We start by defining the Node class, and the constructor method, __init__ . This takes the key parameter of the node as an argument, which is assigned to the key attribute of the node. Initially, the node has no left or right children as dictated by the next lines.
Next, we declare the BinarySearchTree class and its constructor, as we re using the binary tree data structure. The root attribute is initialized to None, as the tree is empty.
Insertion and Deletion
We then define the insert method and recursive method, which takes the current node parameter and the key for the node to be inserted. We then have code to insert nodes at the left and right branches, with nodes greater than the current being inserted to the right and vice versa for the left.
Similarly, delete is defined, and checks the value of the node in the same way. Once the key of the current node is equal to the key to be deleted, the node is removed. If the node has children, its successor is found and replaced with this.
Find and Search
Find_min is defined after, which is a variant of the search operation, used to find the node with the minimum key. We then define search , which is used recursively until the matching node is found.
After this, we have the inorder traversal method.
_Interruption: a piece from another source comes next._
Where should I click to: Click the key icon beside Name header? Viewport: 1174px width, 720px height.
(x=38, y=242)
The implementation for the other traversals is similar, but the order in which the nodes are traversed differs. In all cases, the node parameter represents the current node.
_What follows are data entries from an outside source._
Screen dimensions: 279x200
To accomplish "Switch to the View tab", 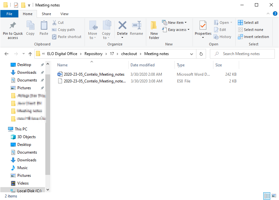I will point(64,14).
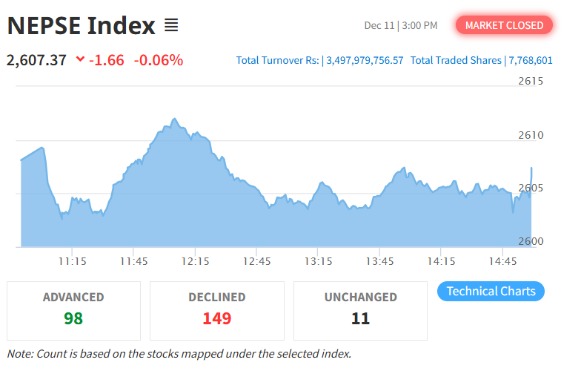Click the -0.06% percentage change
The image size is (561, 371).
tap(158, 60)
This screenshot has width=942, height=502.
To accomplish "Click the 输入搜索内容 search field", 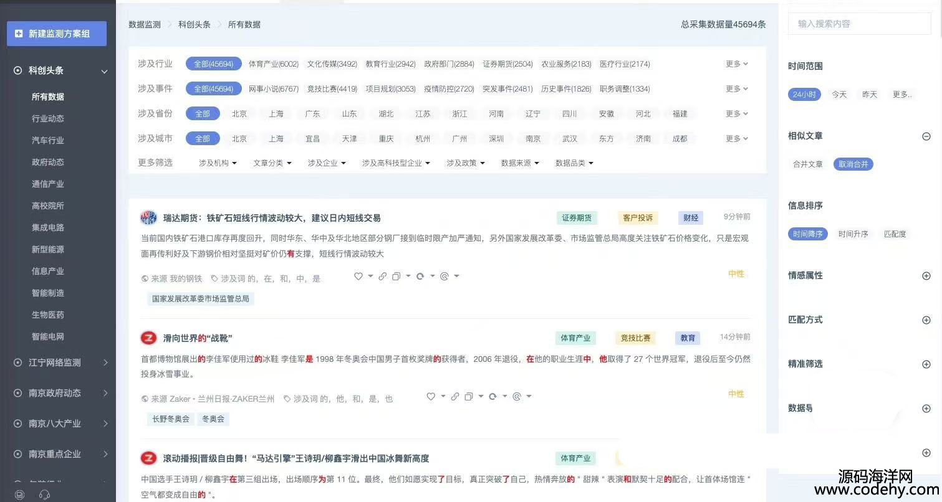I will click(x=859, y=24).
We then have the height method. Both branches of the tree are traversed, and then the height is calculated from this.
Count, or size , is used next. The tree is traversed and counted, with 1 being added to account for the node which we started at.
Lastly, we create a binary tree, bst . We insert 5 keys into the tree, perform inorder traversal, and print the height, size, and a searched node. To finish, we delete key 3 and print the traversal again to reflect this. The results can be seen in the image below.
In conclusion, trees are a very flexible hierarchical structure, often used for their efficient use of insertion, deletion, and search operations. Each tree has a root node, children nodes, and sibling nodes, as well as branches connecting the nodes.
Binary trees are one of the most common tree types, but there are also balanced trees, n-ary trees, quadtrees, octrees, and general trees. Hierarchical relationships are common in computer and data science, so understanding how to implement and operate tree structures will be a valuable tool in your project.